What is expected >>
Copy every one of the records below line for line, changing nothing.

+++ Input data

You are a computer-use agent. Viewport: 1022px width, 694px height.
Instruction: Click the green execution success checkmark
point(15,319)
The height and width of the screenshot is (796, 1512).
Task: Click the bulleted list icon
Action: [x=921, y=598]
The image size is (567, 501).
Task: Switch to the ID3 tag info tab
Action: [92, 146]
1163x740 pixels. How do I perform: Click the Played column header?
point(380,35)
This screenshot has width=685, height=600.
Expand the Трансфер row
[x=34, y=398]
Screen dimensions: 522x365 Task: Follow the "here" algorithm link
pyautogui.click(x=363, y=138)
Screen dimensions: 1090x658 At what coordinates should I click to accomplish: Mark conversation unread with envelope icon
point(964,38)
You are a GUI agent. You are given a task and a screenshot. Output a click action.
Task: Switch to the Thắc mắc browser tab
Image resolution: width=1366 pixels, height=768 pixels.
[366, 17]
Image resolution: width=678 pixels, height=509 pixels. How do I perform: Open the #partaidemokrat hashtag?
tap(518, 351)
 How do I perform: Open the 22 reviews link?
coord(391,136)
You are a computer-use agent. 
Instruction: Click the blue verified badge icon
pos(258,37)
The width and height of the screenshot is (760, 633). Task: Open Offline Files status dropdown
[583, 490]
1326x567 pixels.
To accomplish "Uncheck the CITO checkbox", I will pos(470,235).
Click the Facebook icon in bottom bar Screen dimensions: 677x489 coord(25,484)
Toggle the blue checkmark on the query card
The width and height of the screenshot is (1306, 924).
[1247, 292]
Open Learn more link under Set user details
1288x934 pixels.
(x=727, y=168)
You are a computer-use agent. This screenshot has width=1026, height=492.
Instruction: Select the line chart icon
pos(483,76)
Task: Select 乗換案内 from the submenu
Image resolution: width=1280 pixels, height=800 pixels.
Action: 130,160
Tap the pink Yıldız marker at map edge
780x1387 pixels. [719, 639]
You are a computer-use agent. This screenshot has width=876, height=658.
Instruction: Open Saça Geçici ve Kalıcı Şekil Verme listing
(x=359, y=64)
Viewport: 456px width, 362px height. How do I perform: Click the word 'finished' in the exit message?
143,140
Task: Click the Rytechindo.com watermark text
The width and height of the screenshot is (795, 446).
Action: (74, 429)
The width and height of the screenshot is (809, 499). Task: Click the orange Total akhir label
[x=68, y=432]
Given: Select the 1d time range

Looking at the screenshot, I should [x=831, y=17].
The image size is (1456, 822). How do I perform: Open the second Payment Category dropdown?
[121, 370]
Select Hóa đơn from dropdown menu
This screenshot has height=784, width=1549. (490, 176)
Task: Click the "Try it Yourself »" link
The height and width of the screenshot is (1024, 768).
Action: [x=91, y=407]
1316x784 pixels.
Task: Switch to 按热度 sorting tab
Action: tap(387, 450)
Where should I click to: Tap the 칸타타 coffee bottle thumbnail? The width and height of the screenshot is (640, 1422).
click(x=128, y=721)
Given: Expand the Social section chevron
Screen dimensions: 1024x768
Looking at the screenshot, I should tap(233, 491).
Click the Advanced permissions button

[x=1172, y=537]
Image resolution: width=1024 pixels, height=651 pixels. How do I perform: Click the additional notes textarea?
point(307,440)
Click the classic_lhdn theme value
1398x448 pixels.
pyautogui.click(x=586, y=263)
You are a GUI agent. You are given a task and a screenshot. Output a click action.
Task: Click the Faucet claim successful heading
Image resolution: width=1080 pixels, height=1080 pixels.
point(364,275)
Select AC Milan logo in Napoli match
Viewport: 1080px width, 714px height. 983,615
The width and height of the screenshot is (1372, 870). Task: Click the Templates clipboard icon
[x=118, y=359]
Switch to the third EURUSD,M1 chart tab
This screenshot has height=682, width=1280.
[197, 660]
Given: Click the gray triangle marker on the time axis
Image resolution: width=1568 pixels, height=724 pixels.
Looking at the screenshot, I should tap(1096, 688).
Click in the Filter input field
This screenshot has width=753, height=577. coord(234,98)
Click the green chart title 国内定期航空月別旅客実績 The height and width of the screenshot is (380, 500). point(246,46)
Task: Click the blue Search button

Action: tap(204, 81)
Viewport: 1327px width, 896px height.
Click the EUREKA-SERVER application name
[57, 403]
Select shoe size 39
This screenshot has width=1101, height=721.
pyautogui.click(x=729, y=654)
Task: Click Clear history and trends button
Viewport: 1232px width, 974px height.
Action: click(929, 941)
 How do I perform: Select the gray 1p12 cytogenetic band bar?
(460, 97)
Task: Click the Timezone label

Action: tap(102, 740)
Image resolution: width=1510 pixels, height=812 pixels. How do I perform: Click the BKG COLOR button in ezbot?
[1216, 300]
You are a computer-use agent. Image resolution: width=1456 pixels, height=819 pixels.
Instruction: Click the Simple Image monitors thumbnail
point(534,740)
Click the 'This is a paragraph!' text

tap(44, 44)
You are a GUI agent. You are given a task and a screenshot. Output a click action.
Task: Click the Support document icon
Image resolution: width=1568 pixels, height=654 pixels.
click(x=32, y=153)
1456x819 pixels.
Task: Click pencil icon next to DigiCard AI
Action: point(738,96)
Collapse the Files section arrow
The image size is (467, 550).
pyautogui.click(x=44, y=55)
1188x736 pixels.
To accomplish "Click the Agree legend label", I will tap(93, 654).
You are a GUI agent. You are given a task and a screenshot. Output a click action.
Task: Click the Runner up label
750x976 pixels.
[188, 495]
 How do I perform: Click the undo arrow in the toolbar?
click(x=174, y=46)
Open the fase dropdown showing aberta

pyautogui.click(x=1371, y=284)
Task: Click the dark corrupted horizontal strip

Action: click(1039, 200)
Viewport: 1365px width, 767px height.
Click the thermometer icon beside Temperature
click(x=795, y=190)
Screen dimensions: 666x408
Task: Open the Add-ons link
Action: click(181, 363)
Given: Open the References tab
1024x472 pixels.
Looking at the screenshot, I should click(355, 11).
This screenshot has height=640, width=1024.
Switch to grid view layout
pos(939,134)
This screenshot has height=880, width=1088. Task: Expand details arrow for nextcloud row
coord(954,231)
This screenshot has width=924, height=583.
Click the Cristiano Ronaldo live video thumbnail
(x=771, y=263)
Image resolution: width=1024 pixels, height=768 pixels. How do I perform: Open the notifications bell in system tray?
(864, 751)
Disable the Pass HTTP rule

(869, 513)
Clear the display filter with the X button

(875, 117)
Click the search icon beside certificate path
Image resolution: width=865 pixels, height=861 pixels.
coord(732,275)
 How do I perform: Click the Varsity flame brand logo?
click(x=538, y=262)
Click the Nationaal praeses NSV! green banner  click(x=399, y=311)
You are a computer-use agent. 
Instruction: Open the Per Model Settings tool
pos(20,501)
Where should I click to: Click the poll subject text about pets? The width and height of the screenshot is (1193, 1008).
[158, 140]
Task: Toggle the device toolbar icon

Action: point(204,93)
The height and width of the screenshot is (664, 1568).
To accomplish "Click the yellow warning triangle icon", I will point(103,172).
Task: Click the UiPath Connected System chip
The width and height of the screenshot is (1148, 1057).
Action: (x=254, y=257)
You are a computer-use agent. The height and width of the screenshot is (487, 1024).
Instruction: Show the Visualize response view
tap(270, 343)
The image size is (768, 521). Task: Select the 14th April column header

++++++

Task result >>
You are a computer-use agent. Viewport: 1022px width, 694px height.
Instruction: Click the green execution success checkmark
point(15,319)
The height and width of the screenshot is (796, 1512).
Task: Click the bulleted list icon
Action: [x=921, y=598]
The image size is (567, 501).
Task: Switch to the ID3 tag info tab
Action: [92, 146]
1163x740 pixels. How do I perform: Click the Played column header?
point(380,35)
This screenshot has width=685, height=600.
Expand the Трансфер row
[x=34, y=398]
Screen dimensions: 522x365 Task: Follow the "here" algorithm link
pyautogui.click(x=363, y=138)
Screen dimensions: 1090x658 At what coordinates should I click to accomplish: Mark conversation unread with envelope icon
point(964,38)
You are a GUI agent. You are given a task and a screenshot. Output a click action.
Task: Switch to the Thắc mắc browser tab
Image resolution: width=1366 pixels, height=768 pixels.
[366, 17]
Image resolution: width=678 pixels, height=509 pixels. How do I perform: Open the #partaidemokrat hashtag?
tap(518, 351)
 How do I perform: Open the 22 reviews link?
coord(391,136)
You are a computer-use agent. 
Instruction: Click the blue verified badge icon
pos(258,37)
The width and height of the screenshot is (760, 633). Task: Open Offline Files status dropdown
[583, 490]
1326x567 pixels.
To accomplish "Uncheck the CITO checkbox", I will pos(470,235).
Click the Facebook icon in bottom bar Screen dimensions: 677x489 coord(25,484)
Toggle the blue checkmark on the query card
The width and height of the screenshot is (1306, 924).
[1247, 292]
Open Learn more link under Set user details
1288x934 pixels.
(x=727, y=168)
You are a computer-use agent. This screenshot has width=1026, height=492.
Instruction: Select the line chart icon
pos(483,76)
Task: Select 乗換案内 from the submenu
Image resolution: width=1280 pixels, height=800 pixels.
Action: 130,160
Tap the pink Yıldız marker at map edge
780x1387 pixels. [719, 639]
You are a computer-use agent. This screenshot has width=876, height=658.
Instruction: Open Saça Geçici ve Kalıcı Şekil Verme listing
(x=359, y=64)
Viewport: 456px width, 362px height. How do I perform: Click the word 'finished' in the exit message?
143,140
Task: Click the Rytechindo.com watermark text
The width and height of the screenshot is (795, 446).
Action: (74, 429)
The width and height of the screenshot is (809, 499). Task: Click the orange Total akhir label
[x=68, y=432]
Given: Select the 1d time range

Looking at the screenshot, I should [x=831, y=17].
The image size is (1456, 822). How do I perform: Open the second Payment Category dropdown?
[121, 370]
Select Hóa đơn from dropdown menu
This screenshot has height=784, width=1549. (490, 176)
Task: Click the "Try it Yourself »" link
The height and width of the screenshot is (1024, 768).
Action: [x=91, y=407]
1316x784 pixels.
Task: Switch to 按热度 sorting tab
Action: tap(387, 450)
Where should I click to: Tap the 칸타타 coffee bottle thumbnail? The width and height of the screenshot is (640, 1422).
click(x=128, y=721)
Given: Expand the Social section chevron
Screen dimensions: 1024x768
Looking at the screenshot, I should tap(233, 491).
Click the Advanced permissions button

[x=1172, y=537]
Image resolution: width=1024 pixels, height=651 pixels. How do I perform: Click the additional notes textarea?
point(307,440)
Click the classic_lhdn theme value
1398x448 pixels.
pyautogui.click(x=586, y=263)
You are a GUI agent. You are given a task and a screenshot. Output a click action.
Task: Click the Faucet claim successful heading
Image resolution: width=1080 pixels, height=1080 pixels.
point(364,275)
Select AC Milan logo in Napoli match
Viewport: 1080px width, 714px height. 983,615
The width and height of the screenshot is (1372, 870). Task: Click the Templates clipboard icon
[x=118, y=359]
Switch to the third EURUSD,M1 chart tab
This screenshot has height=682, width=1280.
[197, 660]
Given: Click the gray triangle marker on the time axis
Image resolution: width=1568 pixels, height=724 pixels.
Looking at the screenshot, I should tap(1096, 688).
Click in the Filter input field
This screenshot has width=753, height=577. coord(234,98)
Click the green chart title 国内定期航空月別旅客実績 The height and width of the screenshot is (380, 500). point(246,46)
Task: Click the blue Search button

Action: tap(204, 81)
Viewport: 1327px width, 896px height.
Click the EUREKA-SERVER application name
[57, 403]
Select shoe size 39
This screenshot has width=1101, height=721.
pyautogui.click(x=729, y=654)
Task: Click Clear history and trends button
Viewport: 1232px width, 974px height.
Action: click(929, 941)
 How do I perform: Select the gray 1p12 cytogenetic band bar?
(460, 97)
Task: Click the Timezone label

Action: tap(102, 740)
Image resolution: width=1510 pixels, height=812 pixels. How do I perform: Click the BKG COLOR button in ezbot?
[1216, 300]
You are a computer-use agent. Image resolution: width=1456 pixels, height=819 pixels.
Instruction: Click the Simple Image monitors thumbnail
point(534,740)
Click the 'This is a paragraph!' text

tap(44, 44)
You are a GUI agent. You are given a task and a screenshot. Output a click action.
Task: Click the Support document icon
Image resolution: width=1568 pixels, height=654 pixels.
click(x=32, y=153)
1456x819 pixels.
Task: Click pencil icon next to DigiCard AI
Action: point(738,96)
Collapse the Files section arrow
The image size is (467, 550).
pyautogui.click(x=44, y=55)
1188x736 pixels.
To accomplish "Click the Agree legend label", I will tap(93, 654).
You are a GUI agent. You are given a task and a screenshot. Output a click action.
Task: Click the Runner up label
750x976 pixels.
[188, 495]
 How do I perform: Click the undo arrow in the toolbar?
click(x=174, y=46)
Open the fase dropdown showing aberta

pyautogui.click(x=1371, y=284)
Task: Click the dark corrupted horizontal strip

Action: click(1039, 200)
Viewport: 1365px width, 767px height.
Click the thermometer icon beside Temperature
click(x=795, y=190)
Screen dimensions: 666x408
Task: Open the Add-ons link
Action: click(181, 363)
Given: Open the References tab
1024x472 pixels.
Looking at the screenshot, I should click(355, 11).
This screenshot has height=640, width=1024.
Switch to grid view layout
pos(939,134)
This screenshot has height=880, width=1088. Task: Expand details arrow for nextcloud row
coord(954,231)
This screenshot has width=924, height=583.
Click the Cristiano Ronaldo live video thumbnail
(x=771, y=263)
Image resolution: width=1024 pixels, height=768 pixels. How do I perform: Open the notifications bell in system tray?
(864, 751)
Disable the Pass HTTP rule

(869, 513)
Clear the display filter with the X button

(875, 117)
Click the search icon beside certificate path
Image resolution: width=865 pixels, height=861 pixels.
coord(732,275)
 How do I perform: Click the Varsity flame brand logo?
click(x=538, y=262)
Click the Nationaal praeses NSV! green banner  click(x=399, y=311)
You are a computer-use agent. 
Instruction: Open the Per Model Settings tool
pos(20,501)
Where should I click to: Click the poll subject text about pets? The width and height of the screenshot is (1193, 1008).
[158, 140]
Task: Toggle the device toolbar icon

Action: point(204,93)
The height and width of the screenshot is (664, 1568).
To accomplish "Click the yellow warning triangle icon", I will point(103,172).
Task: Click the UiPath Connected System chip
The width and height of the screenshot is (1148, 1057).
Action: (x=254, y=257)
You are a computer-use agent. The height and width of the screenshot is (487, 1024).
Instruction: Show the Visualize response view
tap(270, 343)
The image size is (768, 521). Task: Select the 14th April column header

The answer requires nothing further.